After a difficult 18 month pandemic, we are proud to open up the Mad Dog rugby enrichment programme to girls.
“It’s been a long time coming but I am beyond excited that we are now able to offer the same opportunities to both girls and boys. We have wanted to see the benefits of rugby and wellbeing delivered across the school to all students equally for quite some time, and following such a difficult period, it just felt right to push forward with offering the programme to all students and I am so pleased with how many girls have become involved” Lewis Moody, Chairman.
Following the past year’s interruptions, the yearly impact report showed that 90% of students believed that being part of the Mad Dog sport programme had a positive impact on their self confidence. 80% believed it had a significant impact on their mental health and 95% noted they had seen a significant impact on their physical health. Even whilst the delivery was done virtually, one student commented “It helped during lockdown as it gave us something to focus on and some normality around our social life”.
With the new school year returning to face to face learning, Moody, along with the Mad Dog coaching team, were determined to make an even larger impact on young people within the school and the Academies. From September, the rugby and strength and conditioning sessions were opened up to all students, both male and female, of all rugby ability across the schools. Over 50 girls participated in rugby sessions last term as well as ‘Strong Girls Club’ launching to engage them in the gym – giving them confidence in the weights room and reducing their risk of injury. This engagement from the start of the term is confirmation that it is something girls want to be involved in and testament to the brilliant coaches Mad Dog Sport have in Tom Bowen-Hall, Director of Rugby, UK Coaching ‘Coach of the Year’ and DPP Bristol Bears Lead, Sam Ball, Head Coach and DPP Bath Rugby Lead and Gemma Rowland, Assistant coach, current Wasps and Welsh International Back and Captain in the Army.
Talking about the importance of offering the same experiences to the girls and what rugby has given her, Gemma Rowland, current Welsh International commented “Rugby allowed me to believe in myself – I built confidence and self awareness, I learned how to believe in my strengths and it encouraged me to see possibilities and opportunities around me. But most importantly it gave me a place where I could truly be myself, in a place where I felt I belonged. Without rugby, I would not be who I am today”.
“From September 2022, we will be offering the full programme to all girls who wish to register, along side the boys within the 6th form; this is massive and something we are so excited about. It’s been wonderful to see the soft launch of the initiative up and running and proving a great success. We have entered our first girl’s team into the Rosslyn 7’s this year, giving girls the same opportunity as boys in a sport that is one of the fastest growing in the UK. I can only see offering the programme as ‘all inclusive’ going from strength to strength and look forward to expanding this into more schools” Annie Moody, Managing Director.

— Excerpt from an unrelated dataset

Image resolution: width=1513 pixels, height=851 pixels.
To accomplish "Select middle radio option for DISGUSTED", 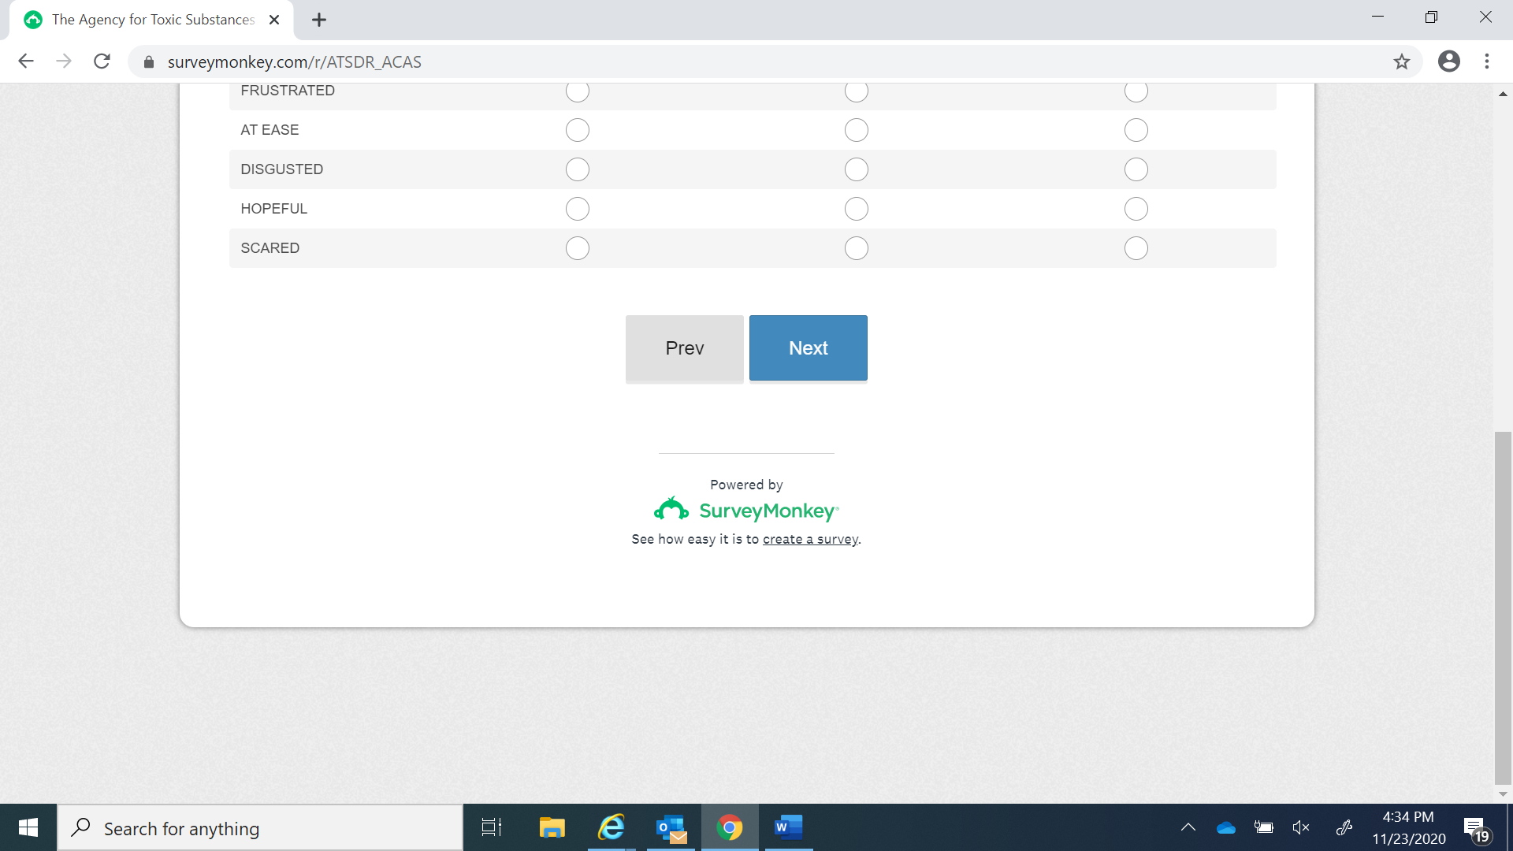I will (857, 169).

Anita Ellis, Headteacher at Royal Wootton Bassett Academy added “The quality of the coaches is exceptional, the calibre of their knowledge, drive and skill demonstrates the aspiration of the Mad Dog Leaders. They are proactive in promoting positive mental health and nutritional values and are always looking for ways to embed their thinking into the wider school. Their desire to make sport equitable chimes with everything we aim to do as a school. I could not be happier to partner with Mad Dog Sport”.
The programmes utilise the power of rugby with it’s standards and values, to encourage and nurture young people and support academic achievement, Lewis Moody adds “As a personal development programme, the coaches’ focus is on the students as individuals, helping to develop them into confident, respectful and empathetic young leaders, who set high standards within the school community. With both girls and boys now committing to our programme, the aspirational pathway they create will have an even greater reach across the school”.
The opportunities Mad Dog Sport provide are beyond the expected and using rugby as the tool, aim to positively impact student’s lives now and in the future. The introduction of girls to the programme is another step towards empowering young people through physical activity and impacting the growth of rugby as a whole.